- Theatrical poster
- Stille hjerte
- Directed by: Bille August
- Written by: Christian Torpe [da]
- Produced by: Jesper Morthorst
- Starring: Ghita Nørby; Morten Grunwald; Paprika Steen; Jens Albinus; Danica Curcic; Pilou Asbæk;
- Cinematography: Dirk Brüel
- Edited by: Anne Østerud Janus Billeskov Jansen [da]
- Music by: Annette Focks
- Production company: SF Film
- Distributed by: Level K (Scandinavia);
- Release dates: 20 September 2014 (Spain); 13 November 2014 (Denmark);
- Running time: 98 minutes
- Country: Denmark
- Language: Danish
- Budget: DKK 13 mio

= Silent Heart =

2014 film

Silent Heart (Stille hjerte, Quiet heart) is a 2014 Danish drama film directed by Bille August, and starring Ghita Nørby, Morten Grunwald, Paprika Steen, and Jens Albinus. The film was nominated for the 2015 Nordic Council Film Prize.

== Plot ==
A family of three generations gather over a weekend to say goodbye to Esther who suffers from an incurable disease, amyotrophic lateral sclerosis, and with the help of her husband Poul has chosen to pursue euthanasia when the weekend is over. But as the end approaches, the mother's decision becomes more and more difficult to handle for the daughters Heidi and Sanne, and old conflicts come to the surface.

== Cast ==
- Ghita Nørby as Esther
- Morten Grunwald as Poul
- Paprika Steen as Heidi
- Danica Curcic as Sanne
- Jens Albinus as Michael
- Pilou Asbæk as Dennis
- Vigga Bro as Lisbeth
- Oskar Sælan Halskov as Jonathan

== Themes ==
The topic of August's film is euthanasia. The film is a family drama about three generations coming together over a weekend to say goodbye to their wife, mother, mother in law, grandmother and friend.

== Release ==
The film premièred 20 September 2014 at the San Sebastián International Film Festival where it received a 20 minutes standing ovation. It was released theatrically in Denmark 13 November 2014.

== Reception ==
Film critic Morten Piil in Filmmagasinet Ekko gave the film 5 out of 6 stars and wrote: "All in all, Silent Heart is Bille August's most complete film since The Best Intentions." Jonathan Holland for The Hollywood Reporter wrote positively from San Sebastián that "After the disappointing Night Train to Lisbon, Heart signals a return to form for the former Oscar-winner Bille August, who here explores with practised ease and an alertness the emotional truth of the dynamics of an ordinarily neurotic family in an extraordinary situation. Accessible without being easy, and played to perfection by a superbly directed cast, Heart looks set to beat at festivals and in the European arthouse."

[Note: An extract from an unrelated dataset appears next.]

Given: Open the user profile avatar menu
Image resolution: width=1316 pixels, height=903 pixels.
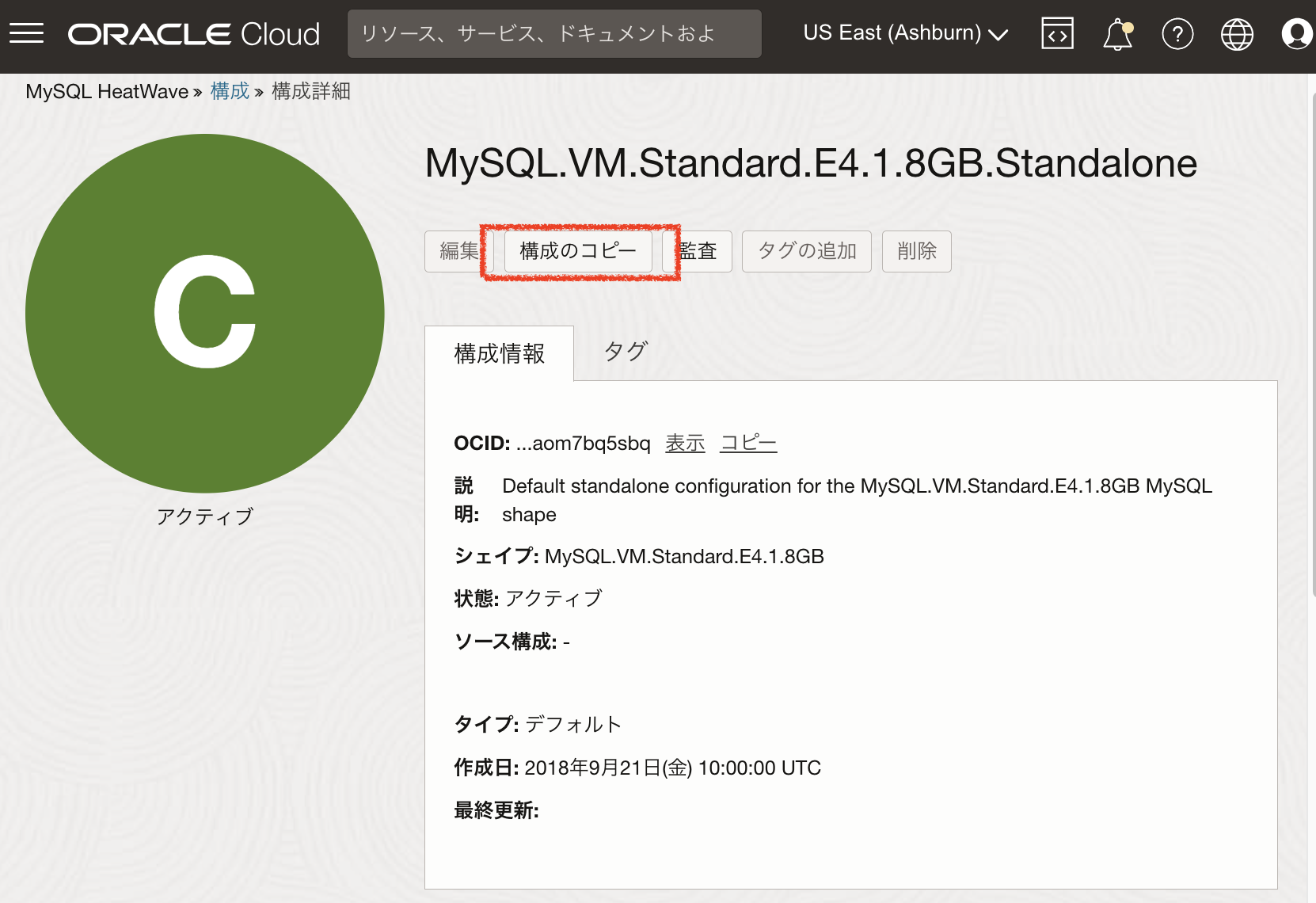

Jay Weissberg for Variety on the other hand wrote that "Silent Heart is a standard-issue tearjerker about a dying matriarch gathering her family around on the weekend she plans to off herself. The only surprise is when the script goes from merely stereotyped to spectacularly silly with a late revelation that would feel idiotic even in a farfetched 1940s meller."